PHP version 7.0 is packaged with this version of Ubuntu; in earlier versions of Ubuntu, PHP 5 was used (fun fact: PHP 6 never existed). The PHP module APC provides the wiki with object caching, which should improve its performance. This module is compatible with PHP 5.4 and earlier, but not PHP 5.5, 5.6, or 7.0. For these newer versions of PHP, a replacement module called APCu exists. For the purposes of object caching, it can do the job, but it uses different function calls than the MediaWiki source code expects (e.g., apcu_fetch() rather than apc_fetch()). The versions of APCu that work with PHP 5.5 and 5.6 include backwards compatibility code that handles this.
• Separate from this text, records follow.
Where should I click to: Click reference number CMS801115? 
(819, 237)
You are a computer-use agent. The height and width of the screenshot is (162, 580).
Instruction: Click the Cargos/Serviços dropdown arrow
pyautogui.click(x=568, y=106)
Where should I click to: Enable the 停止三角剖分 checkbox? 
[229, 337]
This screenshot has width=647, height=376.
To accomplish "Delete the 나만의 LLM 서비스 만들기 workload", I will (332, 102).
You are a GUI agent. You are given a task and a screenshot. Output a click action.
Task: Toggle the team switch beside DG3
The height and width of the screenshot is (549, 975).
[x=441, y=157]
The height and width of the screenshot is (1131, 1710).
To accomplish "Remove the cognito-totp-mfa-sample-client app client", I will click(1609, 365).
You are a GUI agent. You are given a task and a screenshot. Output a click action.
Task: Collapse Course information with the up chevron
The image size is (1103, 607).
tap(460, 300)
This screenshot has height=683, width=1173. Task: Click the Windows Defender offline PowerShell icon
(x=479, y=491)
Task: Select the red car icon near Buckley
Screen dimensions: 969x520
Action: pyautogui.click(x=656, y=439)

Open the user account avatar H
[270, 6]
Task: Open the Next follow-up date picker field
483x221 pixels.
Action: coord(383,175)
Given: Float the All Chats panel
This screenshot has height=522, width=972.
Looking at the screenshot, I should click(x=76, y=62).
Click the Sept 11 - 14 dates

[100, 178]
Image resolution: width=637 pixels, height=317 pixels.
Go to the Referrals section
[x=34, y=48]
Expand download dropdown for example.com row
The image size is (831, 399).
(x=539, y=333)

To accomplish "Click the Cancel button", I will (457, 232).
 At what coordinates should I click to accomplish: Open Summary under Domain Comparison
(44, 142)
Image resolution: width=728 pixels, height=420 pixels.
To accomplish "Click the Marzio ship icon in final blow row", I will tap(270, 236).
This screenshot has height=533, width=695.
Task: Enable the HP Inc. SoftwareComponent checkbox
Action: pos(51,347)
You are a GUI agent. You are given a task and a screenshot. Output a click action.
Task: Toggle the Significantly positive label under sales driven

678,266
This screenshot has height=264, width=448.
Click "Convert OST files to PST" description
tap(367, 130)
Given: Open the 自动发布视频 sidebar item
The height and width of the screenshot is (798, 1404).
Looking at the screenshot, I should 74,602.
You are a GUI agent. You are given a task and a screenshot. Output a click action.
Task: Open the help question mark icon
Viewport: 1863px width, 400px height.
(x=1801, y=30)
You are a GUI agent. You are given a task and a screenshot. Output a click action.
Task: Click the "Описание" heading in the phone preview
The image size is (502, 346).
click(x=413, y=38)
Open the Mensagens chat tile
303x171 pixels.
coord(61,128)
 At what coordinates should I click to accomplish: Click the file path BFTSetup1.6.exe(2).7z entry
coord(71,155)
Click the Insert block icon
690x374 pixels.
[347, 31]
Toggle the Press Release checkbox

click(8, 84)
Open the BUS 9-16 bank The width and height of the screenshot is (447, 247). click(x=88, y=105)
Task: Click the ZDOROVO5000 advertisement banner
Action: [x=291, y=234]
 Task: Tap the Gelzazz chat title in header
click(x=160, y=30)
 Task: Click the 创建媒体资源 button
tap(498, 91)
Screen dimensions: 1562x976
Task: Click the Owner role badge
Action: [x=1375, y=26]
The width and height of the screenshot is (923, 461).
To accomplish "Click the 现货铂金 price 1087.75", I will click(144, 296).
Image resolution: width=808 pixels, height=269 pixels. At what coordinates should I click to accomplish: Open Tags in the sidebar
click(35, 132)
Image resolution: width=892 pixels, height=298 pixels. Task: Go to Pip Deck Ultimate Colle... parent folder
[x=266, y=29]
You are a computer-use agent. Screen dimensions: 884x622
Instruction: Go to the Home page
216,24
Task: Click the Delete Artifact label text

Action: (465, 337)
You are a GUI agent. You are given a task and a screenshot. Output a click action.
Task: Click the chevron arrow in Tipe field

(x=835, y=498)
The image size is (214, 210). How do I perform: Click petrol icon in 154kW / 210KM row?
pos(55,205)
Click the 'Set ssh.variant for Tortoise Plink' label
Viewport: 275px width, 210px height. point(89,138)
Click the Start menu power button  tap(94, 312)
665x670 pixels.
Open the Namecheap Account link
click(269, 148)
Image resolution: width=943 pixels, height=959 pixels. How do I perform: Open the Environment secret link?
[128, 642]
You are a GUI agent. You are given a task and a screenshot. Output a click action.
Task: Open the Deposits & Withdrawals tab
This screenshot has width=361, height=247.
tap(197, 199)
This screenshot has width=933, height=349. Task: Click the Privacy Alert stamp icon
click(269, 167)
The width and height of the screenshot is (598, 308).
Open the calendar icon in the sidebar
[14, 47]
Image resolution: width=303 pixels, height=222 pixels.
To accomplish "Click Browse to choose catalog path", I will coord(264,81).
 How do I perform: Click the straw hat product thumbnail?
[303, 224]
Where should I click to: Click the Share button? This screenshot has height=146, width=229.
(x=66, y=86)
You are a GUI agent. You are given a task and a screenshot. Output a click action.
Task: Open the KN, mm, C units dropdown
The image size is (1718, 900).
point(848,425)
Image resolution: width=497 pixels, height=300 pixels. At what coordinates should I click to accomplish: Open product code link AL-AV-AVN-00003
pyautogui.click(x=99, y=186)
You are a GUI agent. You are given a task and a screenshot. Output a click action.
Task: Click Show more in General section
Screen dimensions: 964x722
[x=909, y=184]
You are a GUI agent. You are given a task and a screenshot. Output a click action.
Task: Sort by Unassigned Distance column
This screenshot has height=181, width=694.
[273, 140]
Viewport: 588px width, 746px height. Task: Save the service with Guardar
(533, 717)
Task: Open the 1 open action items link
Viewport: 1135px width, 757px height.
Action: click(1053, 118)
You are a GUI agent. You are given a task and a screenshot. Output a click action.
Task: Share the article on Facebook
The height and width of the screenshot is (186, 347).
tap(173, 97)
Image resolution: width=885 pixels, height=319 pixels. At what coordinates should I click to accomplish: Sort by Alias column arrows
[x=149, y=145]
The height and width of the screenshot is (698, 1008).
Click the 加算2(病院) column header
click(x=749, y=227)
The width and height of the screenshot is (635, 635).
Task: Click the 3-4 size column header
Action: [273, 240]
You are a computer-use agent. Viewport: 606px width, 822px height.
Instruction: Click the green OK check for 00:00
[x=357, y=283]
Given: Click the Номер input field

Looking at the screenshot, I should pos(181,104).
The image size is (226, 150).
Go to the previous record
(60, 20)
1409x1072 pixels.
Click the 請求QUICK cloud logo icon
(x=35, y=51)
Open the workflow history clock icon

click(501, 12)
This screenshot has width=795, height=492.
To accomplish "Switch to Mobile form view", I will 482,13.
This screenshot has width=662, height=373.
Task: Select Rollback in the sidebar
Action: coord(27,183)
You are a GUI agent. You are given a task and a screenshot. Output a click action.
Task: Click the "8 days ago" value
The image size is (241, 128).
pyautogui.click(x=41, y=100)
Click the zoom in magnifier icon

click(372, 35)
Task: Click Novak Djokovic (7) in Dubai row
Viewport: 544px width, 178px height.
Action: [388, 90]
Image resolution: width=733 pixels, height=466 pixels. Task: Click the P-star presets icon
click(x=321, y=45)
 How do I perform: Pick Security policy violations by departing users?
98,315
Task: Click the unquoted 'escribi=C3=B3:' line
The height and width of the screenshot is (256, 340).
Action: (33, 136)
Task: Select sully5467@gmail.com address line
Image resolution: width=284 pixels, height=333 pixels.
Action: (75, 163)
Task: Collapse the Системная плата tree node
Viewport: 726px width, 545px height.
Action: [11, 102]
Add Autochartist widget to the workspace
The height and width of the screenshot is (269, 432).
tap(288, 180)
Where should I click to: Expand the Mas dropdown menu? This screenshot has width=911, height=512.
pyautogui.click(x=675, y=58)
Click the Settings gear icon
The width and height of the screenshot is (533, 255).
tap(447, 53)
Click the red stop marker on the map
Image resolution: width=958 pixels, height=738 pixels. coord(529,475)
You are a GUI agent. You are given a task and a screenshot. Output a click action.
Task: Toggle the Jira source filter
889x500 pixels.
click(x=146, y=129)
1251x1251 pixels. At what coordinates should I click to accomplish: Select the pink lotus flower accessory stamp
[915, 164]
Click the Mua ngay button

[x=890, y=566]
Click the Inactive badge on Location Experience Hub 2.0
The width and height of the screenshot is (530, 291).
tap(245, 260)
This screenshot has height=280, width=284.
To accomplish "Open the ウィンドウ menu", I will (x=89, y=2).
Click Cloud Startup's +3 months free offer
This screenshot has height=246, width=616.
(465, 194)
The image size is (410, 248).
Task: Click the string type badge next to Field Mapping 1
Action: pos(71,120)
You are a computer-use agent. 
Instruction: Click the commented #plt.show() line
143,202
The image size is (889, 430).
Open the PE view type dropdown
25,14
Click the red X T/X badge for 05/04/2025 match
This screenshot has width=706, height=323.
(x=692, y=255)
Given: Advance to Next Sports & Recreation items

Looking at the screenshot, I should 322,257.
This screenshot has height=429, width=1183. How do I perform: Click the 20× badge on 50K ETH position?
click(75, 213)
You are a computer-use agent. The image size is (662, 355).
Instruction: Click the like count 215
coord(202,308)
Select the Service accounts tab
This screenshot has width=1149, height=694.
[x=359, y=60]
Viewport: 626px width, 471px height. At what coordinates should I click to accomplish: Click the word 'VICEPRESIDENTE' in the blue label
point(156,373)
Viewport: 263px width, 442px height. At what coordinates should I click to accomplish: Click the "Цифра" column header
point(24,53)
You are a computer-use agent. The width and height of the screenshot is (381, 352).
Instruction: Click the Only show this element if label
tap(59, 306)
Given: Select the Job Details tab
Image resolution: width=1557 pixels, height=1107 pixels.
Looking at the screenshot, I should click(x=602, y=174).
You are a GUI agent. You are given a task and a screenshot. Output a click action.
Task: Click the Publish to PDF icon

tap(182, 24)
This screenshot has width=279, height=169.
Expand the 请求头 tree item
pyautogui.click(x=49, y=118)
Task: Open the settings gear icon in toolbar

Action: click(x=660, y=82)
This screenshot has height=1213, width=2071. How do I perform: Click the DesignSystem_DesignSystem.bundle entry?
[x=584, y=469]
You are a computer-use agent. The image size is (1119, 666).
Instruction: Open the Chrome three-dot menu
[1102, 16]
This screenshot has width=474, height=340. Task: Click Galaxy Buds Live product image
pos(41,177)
However, the version of APCu that works with PHP 7.0, which is what you get if you use sudo apt-get install php-apcu, dropped the backwards compatibility. Instead, a forked version of APCu needs to be used which restores backwards compatibility. To install that, I followed the instructions found here, which have been incorporated into the instructions above.

This was so much fun to figure out. If you could see my face right now, you would know that I am totally serious and not at all being sarcastic.

[2]You can visit this page to see the release schedule for versions of MediaWiki. The MediaWiki download page provides the URL for downloading the tar archive.